In [None]:
%matplotlib inline
%load_ext autoreload
%autoreload 2

#PDFs in BDT and sindec?
import os

# set env flags to catch BLAS used for scipy/numpy 
# to only use 1 cpu, n_cpus will be totally controlled by csky
os.environ['MKL_NUM_THREADS'] = "1"
os.environ['NUMEXPR_NUM_THREADS'] = "1"
os.environ['OMP_NUM_THREADS'] = "1"
os.environ['OPENBLAS_NUM_THREADS'] = "1"
os.environ['VECLIB_MAXIMUM_THREADS'] = "1"

import matplotlib as mpl
mpl.rcParams['figure.facecolor'] = 'w'
mpl.rcParams['savefig.facecolor'] = 'w'
import matplotlib.pyplot as plt
from matplotlib import colors, cm
import csky as cy
from csky import cext
import numpy as np
import pandas as pd
import astropy
#from icecube import astro
import histlite as hl
import healpy
import pickle
import socket
healpy.disable_warnings()
plt.rc('figure', facecolor = 'w')
plt.rc('figure', dpi=100)

## Define Settings

In [None]:
selection_version = 'version-001-p01'

host_name = socket.gethostname()

if 'cobalt' in host_name:
    print('Working on Cobalts')
    plot_dir = '/home/mhuennefeld/public_html/analyses/DNNCascade/plots/pdf_construction/asymmetric_uncertainty_contours'
    
else:
    raise ValueError('Unknown host:', host_name)

In [None]:
for dir_path in [plot_dir]:
    if not os.path.exists(dir_path):
        print('Creating directory:', dir_path)
        os.makedirs(dir_path)

## Define Toy MC

We will create a toy MC simulation on a discrete 2D surface with coordinates x and y. 
Background will be evenly distributed on this surface.
The events will have tunable uncertainties in x- and y-direction. 
For simplicity, these will be modelled by simple independent Gaussians.
Essentially this allows us to tweak the uncertainty contours from symmetric circles to axis-aligned
elongated ellipses.
We will use this simulation to understand the importance of proper coverage as well as the impact
of circularized vs proper elliptical uncertainty contours.
In order to asses the performance in a quantitative way, we will compute the sensitivy 
(90% of trials with a test-statistic value above the median background test-statistic value)
for the various settings. 
The search itself will be performed in the binned 2D space by doing the following:
 1. Convolve template with defined (estimated, i.e. not necessarily the true) uncertainty contours via a 2D convolution operation.
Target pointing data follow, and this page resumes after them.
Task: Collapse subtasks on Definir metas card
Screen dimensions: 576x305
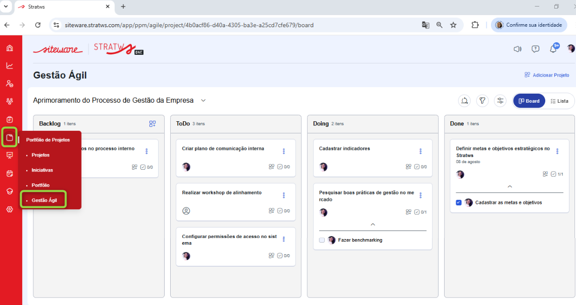Action: click(x=510, y=187)
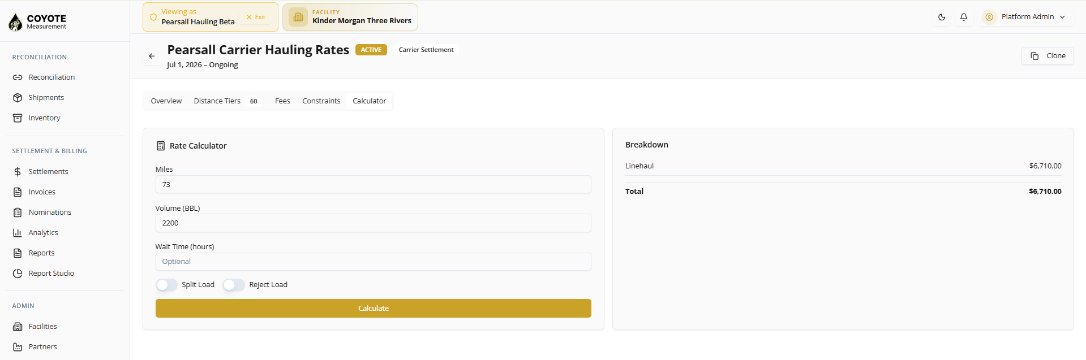The height and width of the screenshot is (360, 1086).
Task: Enable the Reject Load toggle
Action: click(234, 285)

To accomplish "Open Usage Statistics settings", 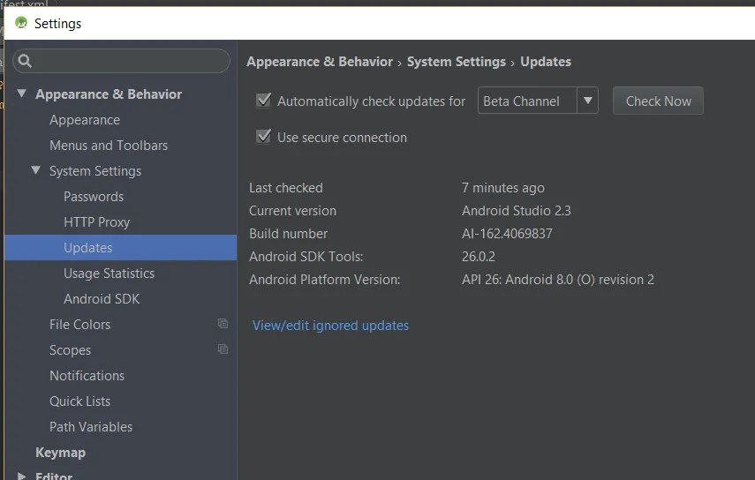I will pyautogui.click(x=109, y=274).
The kernel will be the discretized Gaussian in x- and y-direction.
 2. Maximize the PS likelihood: $L(n_s) = \prod_i (\frac{n_s}{N} \cdot S_i(x_i, y_i) +  (1-\frac{n_s}{N}) \cdot B_i)$ with the signal PDF $S_i(x_i, y_i)$, defined by the convolved template and the background PDF $B_i = \frac{N_\mathrm{bins}}{N}$.
 3. Compute test-statistic $\tau = - 2 \cdot \ln \frac{L(\hat{n}_s)}{L(n_s=0)}$

In the simulation we will be able to adjust:
 - Template that we are searching for
 - True uncertainty contours: $\sigma_x$ and $\sigma_y$
 - Estimated uncertainty contours: $\hat{\sigma}_x$ and $\hat{\sigma}_y$
 - Number of bins in x-y-plane
 - Background level


#### Define simulation settings

In [None]:
cfg = {
    'bin_dims': (50, 40),
    'n_background': 0,
    'cov_true': np.array([[0.005, 0.], [0., 0.09]]),  # true uncertainty contours
    'cov_rec': np.array([[0.0583, 0.], [0., 0.0583]]),  # assumed uncertainty contours
}
cfg

#### Define helper functions for simulation

In [None]:
from scipy import signal


def multivariate_gaussian(pos, mu, cov):
    """
    Multivariate Gaussian distribution
    
    Computes the multivariate Gaussian in n-dimensional space.
    Used variables:
        N: number of samples/events
        n: number of dimensions
    
    Paramters
    ---------
    pos: array_like
        The positions in the n-dimensional space.
        Shape: [N, n]
    mu: array_like
        The center of the n-d Gaussian.
        Shape: [N, n]
    cov: array_like
        The covariance matrix.
        Shape: [N, n, n]
    
    Returns
    -------
    array_like
        The n-dimensional Gaussian evaluated at pos.
        Shape: [N] with the number of events N
    """
    n = mu.shape[0]
    cov_det = np.linalg.det(cov)
    cov_inv = np.linalg.inv(cov)
    N = np.sqrt((2*np.pi)**n * cov_det)

    # This einsum call calculates (x-mu)T.cov-1.(x-mu) in a vectorized
    # way across all the input variables.
    fac = np.einsum('...k,...kl,...l->...', pos-mu, cov_inv, pos-mu)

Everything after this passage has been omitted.